(Objetivo del ejercicio) Traduce al inglés esta oración del texto: «A medida que lo creado se separa del artista en el tiempo, se hace menos observable, cada vez menos parte integrante con su productor.»

(Texto)

---+---

Nuestra especie se encoge de hombros con la misma facilidad con que los tigres marchan a su inexistencia. O que los osos polares, exhaustos y hambrientos, se hunden en las impuras aguas del Ártico o se comen entre sí.
“Y vio Elohím que la luz era buena y separó Elohím la luz de la oscuridad”. Bueno y malo aquí, para George Steiner, habla tanto de la satisfacción del artista como de su despedida. La cosa fabricada ya no es suya. A medida que lo creado se separa del artista en el tiempo, se hace menos observable, cada vez menos parte integrante con su productor. Miguel Espejo se distancia también de esta concepción: la salida como separación no refiere a la cosa de su autor, sino a la cosa nombrada de su bestialidad.

---+---

(Lista de entradas)
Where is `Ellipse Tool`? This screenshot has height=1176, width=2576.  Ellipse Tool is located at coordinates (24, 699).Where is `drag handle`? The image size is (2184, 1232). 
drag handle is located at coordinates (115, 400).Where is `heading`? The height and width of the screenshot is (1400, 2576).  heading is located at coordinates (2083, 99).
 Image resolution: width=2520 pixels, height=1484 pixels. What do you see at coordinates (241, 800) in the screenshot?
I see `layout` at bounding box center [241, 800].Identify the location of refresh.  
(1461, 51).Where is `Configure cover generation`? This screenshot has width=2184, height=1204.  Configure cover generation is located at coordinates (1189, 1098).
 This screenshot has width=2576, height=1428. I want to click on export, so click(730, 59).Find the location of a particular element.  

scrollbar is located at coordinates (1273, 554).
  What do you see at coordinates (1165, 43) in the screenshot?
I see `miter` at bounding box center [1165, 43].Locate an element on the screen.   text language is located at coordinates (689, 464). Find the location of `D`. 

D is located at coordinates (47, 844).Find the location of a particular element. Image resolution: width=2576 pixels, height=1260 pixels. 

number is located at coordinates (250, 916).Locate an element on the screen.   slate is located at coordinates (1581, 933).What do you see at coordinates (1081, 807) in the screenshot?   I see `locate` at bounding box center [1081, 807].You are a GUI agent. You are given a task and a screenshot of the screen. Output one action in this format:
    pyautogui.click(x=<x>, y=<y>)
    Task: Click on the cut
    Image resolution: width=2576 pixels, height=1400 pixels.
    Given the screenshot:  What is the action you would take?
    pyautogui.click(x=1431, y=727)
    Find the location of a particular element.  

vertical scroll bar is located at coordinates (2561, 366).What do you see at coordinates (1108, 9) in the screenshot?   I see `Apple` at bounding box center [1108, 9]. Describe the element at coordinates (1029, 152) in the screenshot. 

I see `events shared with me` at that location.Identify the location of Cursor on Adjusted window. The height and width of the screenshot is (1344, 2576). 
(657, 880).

---+---

(Solución escrita) As what has been created separates from the artist over time, it becomes less observable, less and less an integral part of its producer.